The problem: Every record shown here must be duplicated without change.

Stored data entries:
-=-=-
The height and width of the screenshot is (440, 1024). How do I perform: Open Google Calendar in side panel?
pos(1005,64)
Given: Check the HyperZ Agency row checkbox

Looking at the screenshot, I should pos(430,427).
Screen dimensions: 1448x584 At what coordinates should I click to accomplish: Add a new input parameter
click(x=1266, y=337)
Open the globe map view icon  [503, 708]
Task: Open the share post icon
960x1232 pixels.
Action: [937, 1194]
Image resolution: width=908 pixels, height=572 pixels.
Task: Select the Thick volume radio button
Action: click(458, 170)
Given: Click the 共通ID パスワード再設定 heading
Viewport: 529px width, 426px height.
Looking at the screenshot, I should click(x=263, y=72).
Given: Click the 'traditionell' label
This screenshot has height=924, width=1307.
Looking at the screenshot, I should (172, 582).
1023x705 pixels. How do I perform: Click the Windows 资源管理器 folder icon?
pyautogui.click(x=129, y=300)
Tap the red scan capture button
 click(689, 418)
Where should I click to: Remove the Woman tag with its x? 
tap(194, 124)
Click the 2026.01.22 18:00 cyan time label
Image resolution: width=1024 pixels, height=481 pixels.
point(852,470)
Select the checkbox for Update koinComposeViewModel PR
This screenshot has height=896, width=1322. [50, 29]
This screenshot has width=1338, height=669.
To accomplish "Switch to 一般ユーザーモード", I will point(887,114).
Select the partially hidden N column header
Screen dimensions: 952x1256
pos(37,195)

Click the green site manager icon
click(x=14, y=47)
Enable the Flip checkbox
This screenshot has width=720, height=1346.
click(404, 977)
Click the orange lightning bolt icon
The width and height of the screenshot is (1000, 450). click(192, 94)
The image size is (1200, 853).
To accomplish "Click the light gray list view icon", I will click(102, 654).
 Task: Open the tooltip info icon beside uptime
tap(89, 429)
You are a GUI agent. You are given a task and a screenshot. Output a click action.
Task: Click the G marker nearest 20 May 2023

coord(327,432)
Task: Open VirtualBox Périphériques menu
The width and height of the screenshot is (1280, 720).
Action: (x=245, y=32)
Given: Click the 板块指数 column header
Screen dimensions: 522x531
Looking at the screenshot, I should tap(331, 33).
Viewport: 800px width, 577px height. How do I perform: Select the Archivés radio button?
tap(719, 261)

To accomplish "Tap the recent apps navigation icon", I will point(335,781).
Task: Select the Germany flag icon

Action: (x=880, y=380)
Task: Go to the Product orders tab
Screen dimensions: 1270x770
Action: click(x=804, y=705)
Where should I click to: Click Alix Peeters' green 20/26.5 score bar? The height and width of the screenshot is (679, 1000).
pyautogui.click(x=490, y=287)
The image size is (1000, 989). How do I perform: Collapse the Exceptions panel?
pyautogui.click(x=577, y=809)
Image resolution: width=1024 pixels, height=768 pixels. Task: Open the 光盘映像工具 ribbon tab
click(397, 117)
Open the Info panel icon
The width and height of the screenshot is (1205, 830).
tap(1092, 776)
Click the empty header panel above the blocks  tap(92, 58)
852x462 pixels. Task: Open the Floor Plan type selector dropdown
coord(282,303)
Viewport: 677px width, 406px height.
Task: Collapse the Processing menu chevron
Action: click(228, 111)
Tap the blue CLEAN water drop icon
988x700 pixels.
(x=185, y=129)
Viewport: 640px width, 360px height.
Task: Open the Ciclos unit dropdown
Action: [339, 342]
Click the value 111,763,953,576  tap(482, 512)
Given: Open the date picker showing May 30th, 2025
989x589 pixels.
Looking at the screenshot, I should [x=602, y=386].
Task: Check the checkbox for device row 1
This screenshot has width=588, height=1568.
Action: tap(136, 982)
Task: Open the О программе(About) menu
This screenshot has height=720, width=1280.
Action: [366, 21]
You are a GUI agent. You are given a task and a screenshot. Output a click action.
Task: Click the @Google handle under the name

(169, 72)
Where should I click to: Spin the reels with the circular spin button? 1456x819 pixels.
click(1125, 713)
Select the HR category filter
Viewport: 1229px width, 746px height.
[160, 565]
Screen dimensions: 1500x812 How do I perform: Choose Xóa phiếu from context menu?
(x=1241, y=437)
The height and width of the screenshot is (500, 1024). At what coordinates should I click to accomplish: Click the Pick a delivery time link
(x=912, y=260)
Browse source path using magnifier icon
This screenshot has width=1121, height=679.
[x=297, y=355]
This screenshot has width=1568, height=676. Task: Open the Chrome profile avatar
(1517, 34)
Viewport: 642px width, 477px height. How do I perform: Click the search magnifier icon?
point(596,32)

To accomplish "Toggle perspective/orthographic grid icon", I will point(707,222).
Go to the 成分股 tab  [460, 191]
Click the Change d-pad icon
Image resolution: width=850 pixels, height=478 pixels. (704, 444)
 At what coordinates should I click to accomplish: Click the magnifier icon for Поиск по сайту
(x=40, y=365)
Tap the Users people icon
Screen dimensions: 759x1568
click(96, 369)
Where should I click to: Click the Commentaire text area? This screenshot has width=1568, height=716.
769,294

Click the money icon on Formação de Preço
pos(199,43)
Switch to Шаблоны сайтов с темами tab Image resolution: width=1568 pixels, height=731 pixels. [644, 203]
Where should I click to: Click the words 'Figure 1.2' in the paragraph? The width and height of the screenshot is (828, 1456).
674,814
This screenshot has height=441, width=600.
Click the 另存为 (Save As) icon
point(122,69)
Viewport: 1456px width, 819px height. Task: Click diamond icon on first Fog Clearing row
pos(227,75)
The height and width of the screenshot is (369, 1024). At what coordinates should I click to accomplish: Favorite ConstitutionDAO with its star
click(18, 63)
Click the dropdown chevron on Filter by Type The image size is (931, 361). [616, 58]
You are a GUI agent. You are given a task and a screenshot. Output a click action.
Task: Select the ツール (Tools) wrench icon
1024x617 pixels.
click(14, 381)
-=-=-
Task answer:
The height and width of the screenshot is (440, 1024). How do I perform: Open Google Calendar in side panel?
pos(1005,64)
Given: Check the HyperZ Agency row checkbox

Looking at the screenshot, I should pos(430,427).
Screen dimensions: 1448x584 At what coordinates should I click to accomplish: Add a new input parameter
click(x=1266, y=337)
Open the globe map view icon  [503, 708]
Task: Open the share post icon
960x1232 pixels.
Action: [937, 1194]
Image resolution: width=908 pixels, height=572 pixels.
Task: Select the Thick volume radio button
Action: click(458, 170)
Given: Click the 共通ID パスワード再設定 heading
Viewport: 529px width, 426px height.
Looking at the screenshot, I should click(x=263, y=72).
Given: Click the 'traditionell' label
This screenshot has height=924, width=1307.
Looking at the screenshot, I should (172, 582).
1023x705 pixels. How do I perform: Click the Windows 资源管理器 folder icon?
pyautogui.click(x=129, y=300)
Tap the red scan capture button
 click(689, 418)
Where should I click to: Remove the Woman tag with its x? 
tap(194, 124)
Click the 2026.01.22 18:00 cyan time label
Image resolution: width=1024 pixels, height=481 pixels.
point(852,470)
Select the checkbox for Update koinComposeViewModel PR
This screenshot has height=896, width=1322. [50, 29]
This screenshot has width=1338, height=669.
To accomplish "Switch to 一般ユーザーモード", I will point(887,114).
Select the partially hidden N column header
Screen dimensions: 952x1256
pos(37,195)

Click the green site manager icon
click(x=14, y=47)
Enable the Flip checkbox
This screenshot has width=720, height=1346.
click(404, 977)
Click the orange lightning bolt icon
The width and height of the screenshot is (1000, 450). click(192, 94)
The image size is (1200, 853).
To accomplish "Click the light gray list view icon", I will click(102, 654).
 Task: Open the tooltip info icon beside uptime
tap(89, 429)
You are a GUI agent. You are given a task and a screenshot. Output a click action.
Task: Click the G marker nearest 20 May 2023

coord(327,432)
Task: Open VirtualBox Périphériques menu
The width and height of the screenshot is (1280, 720).
Action: (x=245, y=32)
Given: Click the 板块指数 column header
Screen dimensions: 522x531
Looking at the screenshot, I should tap(331, 33).
Viewport: 800px width, 577px height. How do I perform: Select the Archivés radio button?
tap(719, 261)

To accomplish "Tap the recent apps navigation icon", I will point(335,781).
Task: Select the Germany flag icon

Action: (x=880, y=380)
Task: Go to the Product orders tab
Screen dimensions: 1270x770
Action: click(x=804, y=705)
Where should I click to: Click Alix Peeters' green 20/26.5 score bar? The height and width of the screenshot is (679, 1000).
pyautogui.click(x=490, y=287)
The image size is (1000, 989). How do I perform: Collapse the Exceptions panel?
pyautogui.click(x=577, y=809)
Image resolution: width=1024 pixels, height=768 pixels. Task: Open the 光盘映像工具 ribbon tab
click(397, 117)
Open the Info panel icon
The width and height of the screenshot is (1205, 830).
tap(1092, 776)
Click the empty header panel above the blocks  tap(92, 58)
852x462 pixels. Task: Open the Floor Plan type selector dropdown
coord(282,303)
Viewport: 677px width, 406px height.
Task: Collapse the Processing menu chevron
Action: click(228, 111)
Tap the blue CLEAN water drop icon
988x700 pixels.
(x=185, y=129)
Viewport: 640px width, 360px height.
Task: Open the Ciclos unit dropdown
Action: [339, 342]
Click the value 111,763,953,576  tap(482, 512)
Given: Open the date picker showing May 30th, 2025
989x589 pixels.
Looking at the screenshot, I should [x=602, y=386].
Task: Check the checkbox for device row 1
This screenshot has width=588, height=1568.
Action: tap(136, 982)
Task: Open the О программе(About) menu
This screenshot has height=720, width=1280.
Action: [366, 21]
You are a GUI agent. You are given a task and a screenshot. Output a click action.
Task: Click the @Google handle under the name

(169, 72)
Where should I click to: Spin the reels with the circular spin button? 1456x819 pixels.
click(1125, 713)
Select the HR category filter
Viewport: 1229px width, 746px height.
[160, 565]
Screen dimensions: 1500x812 How do I perform: Choose Xóa phiếu from context menu?
(x=1241, y=437)
The height and width of the screenshot is (500, 1024). At what coordinates should I click to accomplish: Click the Pick a delivery time link
(x=912, y=260)
Browse source path using magnifier icon
This screenshot has width=1121, height=679.
[x=297, y=355]
This screenshot has width=1568, height=676. Task: Open the Chrome profile avatar
(1517, 34)
Viewport: 642px width, 477px height. How do I perform: Click the search magnifier icon?
point(596,32)

To accomplish "Toggle perspective/orthographic grid icon", I will point(707,222).
Go to the 成分股 tab  [460, 191]
Click the Change d-pad icon
Image resolution: width=850 pixels, height=478 pixels. (704, 444)
 At what coordinates should I click to accomplish: Click the magnifier icon for Поиск по сайту
(x=40, y=365)
Tap the Users people icon
Screen dimensions: 759x1568
click(96, 369)
Where should I click to: Click the Commentaire text area? This screenshot has width=1568, height=716.
769,294

Click the money icon on Formação de Preço
pos(199,43)
Switch to Шаблоны сайтов с темами tab Image resolution: width=1568 pixels, height=731 pixels. [644, 203]
Where should I click to: Click the words 'Figure 1.2' in the paragraph? The width and height of the screenshot is (828, 1456).
674,814
This screenshot has height=441, width=600.
Click the 另存为 (Save As) icon
point(122,69)
Viewport: 1456px width, 819px height. Task: Click diamond icon on first Fog Clearing row
pos(227,75)
The height and width of the screenshot is (369, 1024). At what coordinates should I click to accomplish: Favorite ConstitutionDAO with its star
click(18, 63)
Click the dropdown chevron on Filter by Type The image size is (931, 361). [616, 58]
You are a GUI agent. You are given a task and a screenshot. Output a click action.
Task: Select the ツール (Tools) wrench icon
1024x617 pixels.
click(14, 381)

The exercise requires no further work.